Ехали споро. До монастыря князь выбирал бездорожье и сани несколько раз проваливались в снег, но потом выехали на расчищенный путь и двигались без проблем.
— Коли с такой скоростью далее ехать будем, то коней загоним, — вскоре начал беспокоиться Еремей.
— Предлагаю сменить их в ближайшей деревне, а на обратном пути вновь обменяемся, — предложила Дуня.
— Глупости говоришь, — отмахнулся дед.
— Почему это?
— Боярин, — закричал возвращающийся воин, посланный вперед, — князь в деревеньку по пути заехал и остановился на постоялом дворе.
— Вот и хорошо, — обрадовался Еремей.
— Мы там можем сменить коней, — обрадовалась Дуня.
— Это вряд ли, да и незачем теперь. Похоже, что князь дальше не поскачет.
— С чего ты решил?
— А иначе не было смысла ему так рано делать остановку.
— Ну-у, я, к примеру, уже проголодалась, может, и он?
— Угу, ото всех скрылся, чтобы пожрать в часе езды от своего дома.
— Ну-у-у, да, — подумав, согласилась Дуня. — Вот ты объяснил и мне всё кажется очевидным, но сама я до этого не додумалась.
— Потому что твоя головушка занята придумками.
— Наверное, так, — не стала спорить она, испытывая мандраж. — Деда, а что мы дальше делать будем? Если зайдём в тот двор, то князь нас увидит.
— Увидит и не обрадуется, но тебя он не узнает, — показывая на её штаны, усмехнулся Еремей. — Пойдешь вместе с Пахомкой.
— Точно, я бояричем прикинусь!
— В такой-то одеже?
— Но все очень добротно и…
— И как из медвежьей берлоги выползла, — с досадой закончил Еремей.
— Простенько, но со вкусом, — всё же возразила Дуня и обиженно отвернулась, чтобы дед знал, как вредно критиковать.

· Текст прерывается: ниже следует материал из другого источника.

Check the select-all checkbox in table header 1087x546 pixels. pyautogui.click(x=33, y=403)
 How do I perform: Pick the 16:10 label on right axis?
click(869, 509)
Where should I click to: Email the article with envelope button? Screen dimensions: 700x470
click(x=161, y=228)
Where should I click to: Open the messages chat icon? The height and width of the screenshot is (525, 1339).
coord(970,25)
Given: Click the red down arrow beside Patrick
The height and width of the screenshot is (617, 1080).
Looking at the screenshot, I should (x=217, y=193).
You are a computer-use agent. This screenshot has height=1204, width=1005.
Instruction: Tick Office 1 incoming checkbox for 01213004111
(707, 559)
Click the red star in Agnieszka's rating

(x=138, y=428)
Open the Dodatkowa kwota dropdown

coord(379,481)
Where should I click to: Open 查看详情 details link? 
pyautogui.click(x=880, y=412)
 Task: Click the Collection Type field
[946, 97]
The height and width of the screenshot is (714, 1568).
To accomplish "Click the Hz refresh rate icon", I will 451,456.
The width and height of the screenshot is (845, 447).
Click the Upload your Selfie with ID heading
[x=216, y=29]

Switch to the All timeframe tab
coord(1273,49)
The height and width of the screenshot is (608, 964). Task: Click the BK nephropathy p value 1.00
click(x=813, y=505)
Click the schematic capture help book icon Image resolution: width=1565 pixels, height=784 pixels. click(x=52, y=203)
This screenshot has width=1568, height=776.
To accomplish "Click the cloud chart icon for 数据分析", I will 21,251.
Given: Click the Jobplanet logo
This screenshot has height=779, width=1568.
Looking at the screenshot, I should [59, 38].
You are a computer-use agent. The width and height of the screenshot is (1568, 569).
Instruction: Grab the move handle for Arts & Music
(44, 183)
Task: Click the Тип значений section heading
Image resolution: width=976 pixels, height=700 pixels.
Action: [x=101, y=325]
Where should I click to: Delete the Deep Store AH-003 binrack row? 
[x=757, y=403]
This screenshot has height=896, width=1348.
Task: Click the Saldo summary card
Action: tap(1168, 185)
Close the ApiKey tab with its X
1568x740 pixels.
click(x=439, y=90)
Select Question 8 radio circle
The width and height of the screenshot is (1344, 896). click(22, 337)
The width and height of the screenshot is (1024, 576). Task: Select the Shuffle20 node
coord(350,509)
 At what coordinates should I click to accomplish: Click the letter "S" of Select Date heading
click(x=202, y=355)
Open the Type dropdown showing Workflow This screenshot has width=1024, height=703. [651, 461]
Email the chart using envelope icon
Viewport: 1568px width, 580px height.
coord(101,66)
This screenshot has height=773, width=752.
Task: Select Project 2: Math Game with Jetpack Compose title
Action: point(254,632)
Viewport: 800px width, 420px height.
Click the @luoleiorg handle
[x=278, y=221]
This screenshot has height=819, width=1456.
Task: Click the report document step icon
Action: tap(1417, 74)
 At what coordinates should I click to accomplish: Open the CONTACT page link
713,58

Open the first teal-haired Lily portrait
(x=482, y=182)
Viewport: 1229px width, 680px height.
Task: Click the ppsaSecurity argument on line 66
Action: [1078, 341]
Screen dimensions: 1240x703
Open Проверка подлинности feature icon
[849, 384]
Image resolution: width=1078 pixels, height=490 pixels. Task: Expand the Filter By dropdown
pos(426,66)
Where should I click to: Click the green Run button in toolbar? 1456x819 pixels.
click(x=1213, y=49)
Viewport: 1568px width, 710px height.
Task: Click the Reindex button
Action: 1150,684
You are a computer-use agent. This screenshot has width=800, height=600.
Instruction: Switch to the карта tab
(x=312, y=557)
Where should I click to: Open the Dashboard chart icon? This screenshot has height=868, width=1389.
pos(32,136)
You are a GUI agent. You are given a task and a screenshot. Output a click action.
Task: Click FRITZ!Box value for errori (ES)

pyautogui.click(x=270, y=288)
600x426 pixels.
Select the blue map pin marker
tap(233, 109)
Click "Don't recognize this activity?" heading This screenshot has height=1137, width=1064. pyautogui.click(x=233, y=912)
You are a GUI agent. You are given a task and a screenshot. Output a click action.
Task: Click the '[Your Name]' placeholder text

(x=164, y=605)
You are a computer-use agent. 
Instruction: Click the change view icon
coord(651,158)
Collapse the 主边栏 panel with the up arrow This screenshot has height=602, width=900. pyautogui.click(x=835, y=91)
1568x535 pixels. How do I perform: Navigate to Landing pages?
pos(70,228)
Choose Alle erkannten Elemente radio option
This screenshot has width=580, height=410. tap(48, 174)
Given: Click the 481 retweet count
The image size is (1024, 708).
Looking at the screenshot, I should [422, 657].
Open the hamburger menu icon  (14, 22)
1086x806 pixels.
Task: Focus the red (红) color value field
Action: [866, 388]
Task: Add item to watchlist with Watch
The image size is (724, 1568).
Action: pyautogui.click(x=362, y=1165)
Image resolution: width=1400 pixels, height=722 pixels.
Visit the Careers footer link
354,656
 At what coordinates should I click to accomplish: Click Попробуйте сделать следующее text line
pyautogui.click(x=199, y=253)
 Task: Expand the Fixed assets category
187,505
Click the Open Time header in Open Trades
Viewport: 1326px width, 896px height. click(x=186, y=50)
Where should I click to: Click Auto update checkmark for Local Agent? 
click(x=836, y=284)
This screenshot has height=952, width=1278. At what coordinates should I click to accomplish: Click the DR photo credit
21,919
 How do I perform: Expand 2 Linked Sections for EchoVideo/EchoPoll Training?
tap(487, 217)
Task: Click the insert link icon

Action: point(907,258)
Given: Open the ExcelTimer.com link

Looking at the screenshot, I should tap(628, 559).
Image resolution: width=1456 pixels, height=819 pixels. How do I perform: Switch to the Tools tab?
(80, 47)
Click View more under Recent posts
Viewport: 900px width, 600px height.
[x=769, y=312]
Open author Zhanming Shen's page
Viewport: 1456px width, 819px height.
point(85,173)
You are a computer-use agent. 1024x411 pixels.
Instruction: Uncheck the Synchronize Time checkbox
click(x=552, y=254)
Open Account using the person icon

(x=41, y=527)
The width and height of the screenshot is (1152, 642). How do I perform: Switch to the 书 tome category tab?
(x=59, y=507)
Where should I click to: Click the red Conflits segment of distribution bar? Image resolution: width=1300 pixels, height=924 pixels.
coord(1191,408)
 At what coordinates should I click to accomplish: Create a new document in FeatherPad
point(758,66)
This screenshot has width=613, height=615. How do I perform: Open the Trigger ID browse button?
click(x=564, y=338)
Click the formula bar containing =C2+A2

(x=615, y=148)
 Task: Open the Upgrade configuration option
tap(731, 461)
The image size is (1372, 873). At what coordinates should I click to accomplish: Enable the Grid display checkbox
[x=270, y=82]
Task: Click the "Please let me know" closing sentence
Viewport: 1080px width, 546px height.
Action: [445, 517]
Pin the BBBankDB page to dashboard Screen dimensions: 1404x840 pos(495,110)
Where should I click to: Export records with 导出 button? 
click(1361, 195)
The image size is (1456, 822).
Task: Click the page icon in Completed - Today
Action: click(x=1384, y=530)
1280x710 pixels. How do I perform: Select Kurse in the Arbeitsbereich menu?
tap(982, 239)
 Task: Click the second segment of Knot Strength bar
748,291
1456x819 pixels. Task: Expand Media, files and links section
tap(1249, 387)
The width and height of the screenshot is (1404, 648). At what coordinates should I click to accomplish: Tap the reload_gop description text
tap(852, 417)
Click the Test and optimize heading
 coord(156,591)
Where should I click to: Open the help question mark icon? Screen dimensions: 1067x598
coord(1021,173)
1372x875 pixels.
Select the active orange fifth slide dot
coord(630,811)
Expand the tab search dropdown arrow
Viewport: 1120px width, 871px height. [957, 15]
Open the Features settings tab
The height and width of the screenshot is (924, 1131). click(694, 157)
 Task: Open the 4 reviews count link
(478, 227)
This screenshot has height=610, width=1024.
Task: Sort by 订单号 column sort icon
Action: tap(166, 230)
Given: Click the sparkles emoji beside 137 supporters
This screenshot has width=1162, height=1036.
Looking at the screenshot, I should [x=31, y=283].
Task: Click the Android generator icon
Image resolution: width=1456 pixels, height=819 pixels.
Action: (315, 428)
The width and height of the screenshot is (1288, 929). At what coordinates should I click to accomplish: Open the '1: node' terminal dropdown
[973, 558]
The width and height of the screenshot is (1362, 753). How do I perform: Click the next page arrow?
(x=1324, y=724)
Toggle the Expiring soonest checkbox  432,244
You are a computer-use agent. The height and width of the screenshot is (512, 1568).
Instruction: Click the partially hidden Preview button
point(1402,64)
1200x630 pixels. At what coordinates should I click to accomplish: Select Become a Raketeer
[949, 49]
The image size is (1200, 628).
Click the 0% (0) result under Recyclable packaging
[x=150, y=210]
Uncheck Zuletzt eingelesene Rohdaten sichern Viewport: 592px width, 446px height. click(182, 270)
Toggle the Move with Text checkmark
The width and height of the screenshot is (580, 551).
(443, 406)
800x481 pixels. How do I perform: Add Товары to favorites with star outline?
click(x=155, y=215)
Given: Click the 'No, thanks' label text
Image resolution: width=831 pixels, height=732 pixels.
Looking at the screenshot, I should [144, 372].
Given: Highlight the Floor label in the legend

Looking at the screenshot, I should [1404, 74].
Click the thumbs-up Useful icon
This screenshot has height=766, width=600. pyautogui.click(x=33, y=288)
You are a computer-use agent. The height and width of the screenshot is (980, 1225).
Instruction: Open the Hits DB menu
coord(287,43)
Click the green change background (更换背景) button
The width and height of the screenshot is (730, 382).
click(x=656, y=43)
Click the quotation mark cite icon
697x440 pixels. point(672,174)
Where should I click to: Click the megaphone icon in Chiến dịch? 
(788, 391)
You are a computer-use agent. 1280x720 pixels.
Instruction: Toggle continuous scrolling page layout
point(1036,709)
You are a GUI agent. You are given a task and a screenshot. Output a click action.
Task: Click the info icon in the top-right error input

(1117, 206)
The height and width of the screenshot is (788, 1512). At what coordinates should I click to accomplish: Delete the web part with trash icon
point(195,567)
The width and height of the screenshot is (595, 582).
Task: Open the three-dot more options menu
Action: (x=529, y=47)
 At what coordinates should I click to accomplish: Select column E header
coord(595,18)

— Так, слушай меня внимательно, — строго произнес Еремей, — я делаю вид, что еду дальше, а ты садишься на коня и въезжаешь с Пахомкой во двор. Дальше во всем слушаешься его. Поняла?
— Деда, так не годится. Скажи Пахому, чтобы он во всем слушался меня!
— Я так и говорю… что? Ты меня запутала.
— Если Пахома сделать главным, то он меня в уголочке посадит и будет охранять, а мы для чего туда идём?
— Ты сейчас вообще никуда не пойдешь.
— Хорошо, ты строг, но справедлив, — тут же сменила тон Дуня и попросила её подсадить на коня. — А за что тут держаться? — немедленно спросила она.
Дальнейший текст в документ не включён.